In Switzerland, the tax-to-GDP ratio is weak compared to the level recorded in other OECD countries (Fig. 16.1). In 2015, Swiss government units collected taxes equal to 21% of GDP. Social security contributions (which include mandatory contributions for old-age and survivors’ insurance, disability insurance, compensation for loss of earnings and unemployment insurance, agriculture family allowances, and maternity insurance in the canton of Geneva) represent an additional 7%. Although mandatory, health insurance, accident insurance, and pension fund contributions are not taken into account. According to the sectoring principles of the European System of Accounts, these go to enterprises (either public or private) and thus do not belong to the general government sector. Therefore, the Swiss tax-to-GDP ratio is not to be understood as the ratio of compulsory payments. Nevertheless, the 28% Swiss tax-to-GDP ratio can still be compared to the OECD (unweighted) average of 34%. It means that Tax Freedom Day was April 12¸ 2015, in Switzerland, compared to May 4, 2015, on average in the OECD countries.

Fig. 16.1
figure 1

Comparative government tax-to-GDP ratios in the OECD countries, 2015. (Source: OECD. Stat. Revenue Statistics. Revenue as % of GDP. * 2014 figures)

The OECD (2000) stresses that there are important limitations when using the tax-to-GDP ratio as a comparative measure of tax burdens. However, ranking seventh out of 35 OECD countries still indicates that comparatively speaking, the Swiss government overall uses a significantly lower proportion of GDP to finance its tasks using taxes and contributions, than many other countries. This correlates with its comparatively low government expenditure -to-GDP ratio.

4 Tax Burden Linked to Direct Tax

Measured by the tax-to-GDP ratio, the tax burden in Switzerland is thus lighter than elsewhere. The same conclusion can be reached when looking at households and companies.

Figure 16.2, based on OECD (2017), presents the situation of a single taxpayer without dependents whose income is that of an average employee, defined as the average full-time adult gross wage earnings in each OECD economy (it corresponds to 86,000 CHF in the city of Zurich, the city used in OECD data for Switzerland). The figure indicates, with respect to the labor costs to the employer, the corresponding net take-home pay of the employee. Differences stem from personal income tax, social security payments, other contributions, and payroll taxes (aggregated with employer social contributions), and correspond to how the OECD defines the ‘tax wedge’. Other taxes (corporate income, net wealth, and consumption) are not taken into consideration.

****

* **Problems to work on**
1. From the Swiss tax passage, return the text starting at "4 Tax Burden" and ending at "households and companies.".
2. Answer these questions from the Swiss tax passage:
(a) What percentage of GDP did Swiss government units collect in taxes in 2015?
(b) What is the OECD unweighted average tax-to-GDP ratio?
(c) What gross wage in CHF does the average employee's income correspond to in the city of Zurich?
3. How might the passage on the Swiss tax burden go on? Continue it from its final sentence.

****

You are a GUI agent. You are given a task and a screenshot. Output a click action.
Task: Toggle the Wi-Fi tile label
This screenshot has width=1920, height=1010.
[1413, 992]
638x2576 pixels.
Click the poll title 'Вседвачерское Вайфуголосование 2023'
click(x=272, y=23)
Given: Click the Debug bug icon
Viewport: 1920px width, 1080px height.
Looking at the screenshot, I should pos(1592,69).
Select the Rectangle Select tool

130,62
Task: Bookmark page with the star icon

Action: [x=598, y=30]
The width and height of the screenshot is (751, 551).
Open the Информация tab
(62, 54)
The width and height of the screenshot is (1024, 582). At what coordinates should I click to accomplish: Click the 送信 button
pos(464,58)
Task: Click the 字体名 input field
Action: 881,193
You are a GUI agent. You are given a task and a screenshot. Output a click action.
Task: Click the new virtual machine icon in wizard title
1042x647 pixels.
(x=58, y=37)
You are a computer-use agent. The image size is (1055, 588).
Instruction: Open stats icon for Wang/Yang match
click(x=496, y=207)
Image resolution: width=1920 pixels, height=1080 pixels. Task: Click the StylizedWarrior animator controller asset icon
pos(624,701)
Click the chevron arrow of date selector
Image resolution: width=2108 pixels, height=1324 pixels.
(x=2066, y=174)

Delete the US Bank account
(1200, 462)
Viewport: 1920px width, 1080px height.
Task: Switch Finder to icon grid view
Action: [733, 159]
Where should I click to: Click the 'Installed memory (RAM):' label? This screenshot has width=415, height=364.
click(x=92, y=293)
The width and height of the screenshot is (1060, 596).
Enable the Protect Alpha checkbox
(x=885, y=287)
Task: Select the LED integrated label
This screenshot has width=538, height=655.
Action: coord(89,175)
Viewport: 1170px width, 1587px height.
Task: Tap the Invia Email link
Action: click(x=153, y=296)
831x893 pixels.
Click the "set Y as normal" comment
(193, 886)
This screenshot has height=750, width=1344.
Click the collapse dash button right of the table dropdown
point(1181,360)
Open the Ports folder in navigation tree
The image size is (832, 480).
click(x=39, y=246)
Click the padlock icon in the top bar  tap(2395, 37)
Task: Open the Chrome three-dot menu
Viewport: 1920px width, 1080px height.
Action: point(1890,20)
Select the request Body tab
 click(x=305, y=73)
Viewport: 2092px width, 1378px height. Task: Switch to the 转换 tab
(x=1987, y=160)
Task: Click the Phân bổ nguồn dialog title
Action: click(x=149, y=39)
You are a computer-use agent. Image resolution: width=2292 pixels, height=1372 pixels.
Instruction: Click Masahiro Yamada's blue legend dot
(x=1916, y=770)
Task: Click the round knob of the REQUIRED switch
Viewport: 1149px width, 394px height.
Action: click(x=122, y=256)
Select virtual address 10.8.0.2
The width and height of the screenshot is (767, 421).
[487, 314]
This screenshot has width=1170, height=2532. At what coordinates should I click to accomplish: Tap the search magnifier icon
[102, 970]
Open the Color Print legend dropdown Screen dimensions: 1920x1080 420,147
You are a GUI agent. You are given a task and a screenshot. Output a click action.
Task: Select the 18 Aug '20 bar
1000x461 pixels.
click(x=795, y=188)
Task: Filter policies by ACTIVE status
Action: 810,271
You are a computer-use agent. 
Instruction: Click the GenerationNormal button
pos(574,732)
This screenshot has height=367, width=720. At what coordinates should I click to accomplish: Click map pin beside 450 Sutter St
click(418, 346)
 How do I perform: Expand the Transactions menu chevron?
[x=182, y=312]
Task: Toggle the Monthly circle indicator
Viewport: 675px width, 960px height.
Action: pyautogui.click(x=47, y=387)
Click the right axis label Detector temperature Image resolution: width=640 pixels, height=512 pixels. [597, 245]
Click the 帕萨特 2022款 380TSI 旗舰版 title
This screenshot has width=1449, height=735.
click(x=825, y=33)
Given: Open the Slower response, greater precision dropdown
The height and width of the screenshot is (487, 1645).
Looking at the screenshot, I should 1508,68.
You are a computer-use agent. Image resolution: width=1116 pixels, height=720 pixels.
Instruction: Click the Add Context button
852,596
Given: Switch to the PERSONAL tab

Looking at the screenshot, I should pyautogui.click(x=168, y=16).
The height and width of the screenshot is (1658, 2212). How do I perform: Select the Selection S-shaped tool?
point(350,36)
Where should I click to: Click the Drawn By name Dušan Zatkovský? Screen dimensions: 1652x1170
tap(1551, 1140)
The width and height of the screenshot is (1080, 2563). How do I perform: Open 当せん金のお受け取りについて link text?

****

* **Task responses**
1.
4 Tax Burden Linked to Direct Tax

Measured by the tax-to-GDP ratio, the tax burden in Switzerland is thus lighter than elsewhere. The same conclusion can be reached when looking at households and companies.

2.
(a) 21%
(b) 34%
(c) 86,000 CHF

3.
Fig. 16.2
figure 2

Tax wedge as % of labor costs in the OECD countries, 2016. (Source: OECD. Stat. Tax wedge decomposition. Income tax plus employee and employer social security contributions (SSC) as % of labor costs. Single individual without children at the income level of the average worker)

Income tax cuts into a Swiss taxpayer’s income by 10%. Though this is higher than what prevails in about ten other OECD countries, it is less than what taxpayers face in France (11%), Germany, or Italy (16%), or the OECD average (13%). Including social security contributions into the comparison only reinforces these findings: in Switzerland, the tax wedge is one of the lowest, with 22% compared to an average of 36% in other OECD countries. This remains true even if we modify the composition of the household or the income level.

Figure 16.3 looks at the situation of companies and presents the statutory corporate tax rate. In this way, it only offers a simplified vision of the reality given the fact that the effective situation of companies varies considerablyFootnote 2 and that the tax rate can vary within a single country. Thus, for Switzerland, the table indicates that a company based in the city of Zurich can be subject to a rate of 21.15% (of which 8.5% goes to the Confederation). Even if this is one of the highest rates in Switzerland (see the following), this tax burden remains lower than what is seen in the majority of OECD countries.

Fig. 16.3
figure 3

Switzerland statutory corporate tax rate compared to the other OECD countries, 2016. (Source: OECD. Stat. Statutory corporate income tax rate)

These aggregated figures obscure the vast differences between cantons, a direct result of cantonal tax autonomy. Figure 16.4 presents the statutory tax rate for companies operating in each of the principal cities of the 26 Swiss cantons. A Zurich-based company is subject to a statutory rate of 21.15%. This rate is one of the highest, though a company in Geneva is subject to the highest at over 24% while a Lucerne company pays only a little more than 12%.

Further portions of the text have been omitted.